Brandão não sabia se tais remoções ocorreriam, mas os encorajou, dizendo que as suas opiniões seriam ouvidas se eles continuassem participando no processo de planejamento. Funcionários do Morar Carioca asseguraram ao grupo que iriam informar aos líderes comunitários sobre o próximo fórum. Os funcionários não recolheram quaisquer recomendações formais baseadas na discussão da noite. Desenhos diagnósticos para o projeto já foram anunciados pelo escritório de arquitetura em uma reunião privada anterior, mas a mensagem deles era de que teriam disponibilidade para atendimento geral aos moradores. Brandão lembrou ao grupo que era importante continuar a debater estas questões e permanecer pragmático. “Você tem que trabalhar com as relações e com os recursos que você tem. Você não pode colocar maquiagem sobre eles”, disse ele.

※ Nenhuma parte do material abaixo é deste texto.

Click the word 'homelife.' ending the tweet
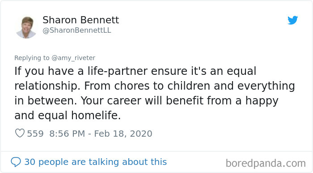Viewport: 313px width, 173px height. 96,115
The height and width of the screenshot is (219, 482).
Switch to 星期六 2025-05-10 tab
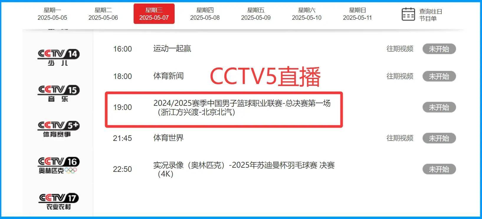pyautogui.click(x=306, y=14)
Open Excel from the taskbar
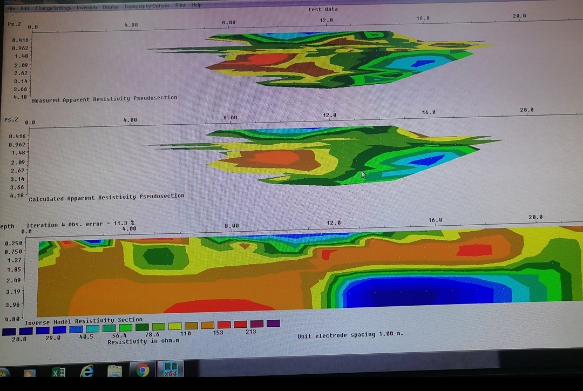The height and width of the screenshot is (391, 583). click(58, 372)
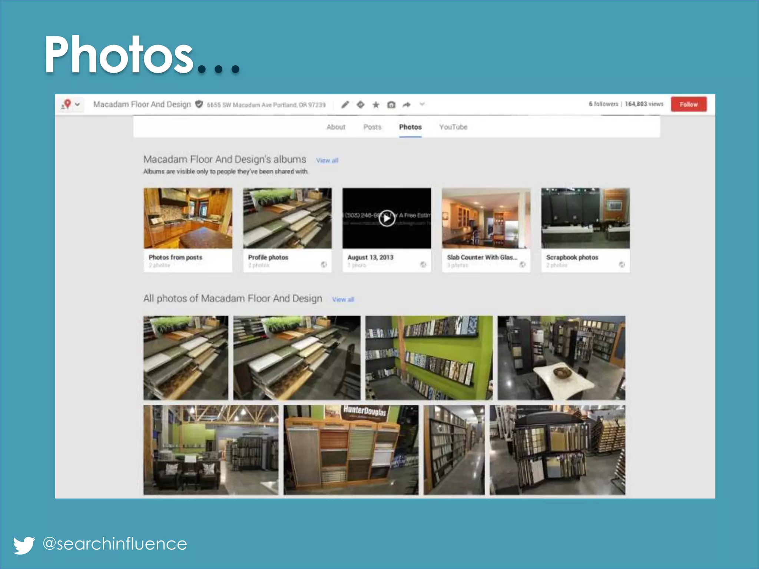The width and height of the screenshot is (759, 569).
Task: Open the Photos from posts album thumbnail
Action: (x=188, y=218)
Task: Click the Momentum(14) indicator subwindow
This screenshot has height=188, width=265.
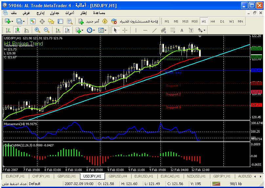Action: pyautogui.click(x=125, y=131)
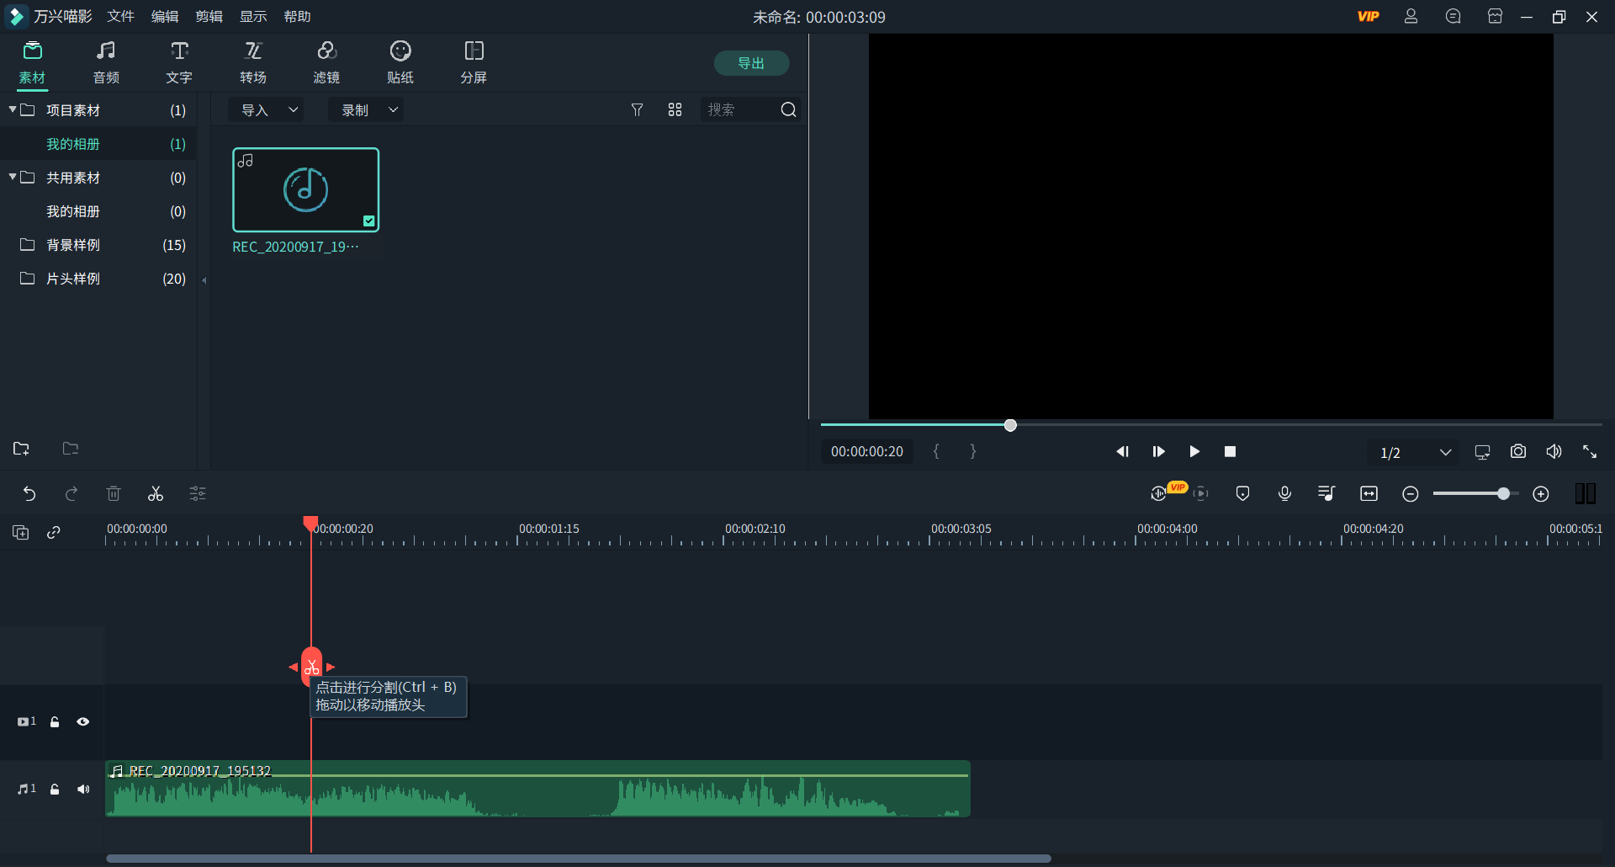Take a snapshot with the camera icon
This screenshot has width=1615, height=867.
point(1517,452)

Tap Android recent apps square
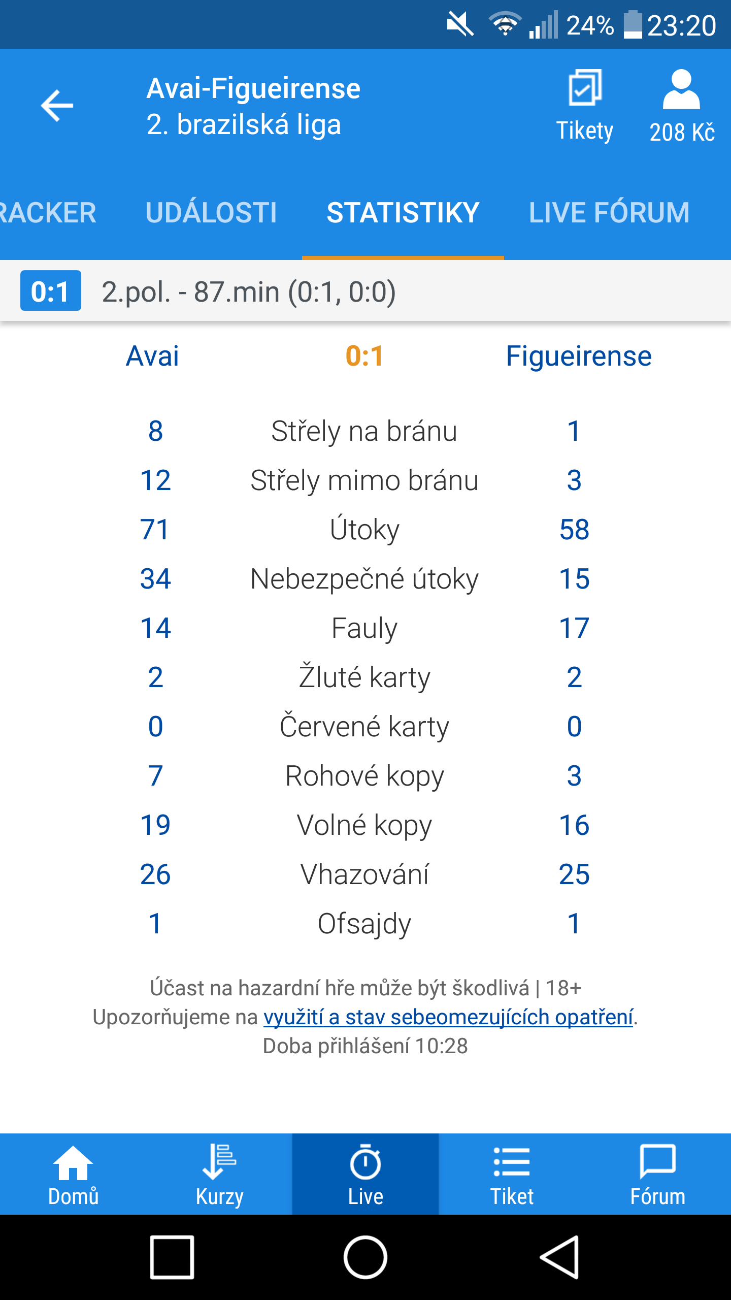point(172,1257)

É claro que reuniões de facilitação como estas são fáceis de serem realizadas quando os tópicos permanecem abstratos. Este é o estágio inicial e a primeira reunião participativa que Brandão dirigiu; ele disse que as outras no Caju e em São João correram bem. Ele prevê encontros mais instáveis em comunidades onde ele vai chegar em uma fase posterior ao processo de intervenção urbanística. Ele vai resolver disputas, por exemplo, na Providência, onde tem havido forte protesto da comunidade contra as ações do governo.
Em Curicica, a reunião da noite de segunda terminou com a escolha de um grande círculo azul para representar todos os atores no processo de urbanização. A Prefeitura, o Governo do Estado, a Associação de Moradores – participantes da reunião pensam que todos têm responsabilidade significativa por como as coisas prosseguirão. Assim, eles também concordaram, com os funcionários de Morar Carioca balançando juntos com as cabeças.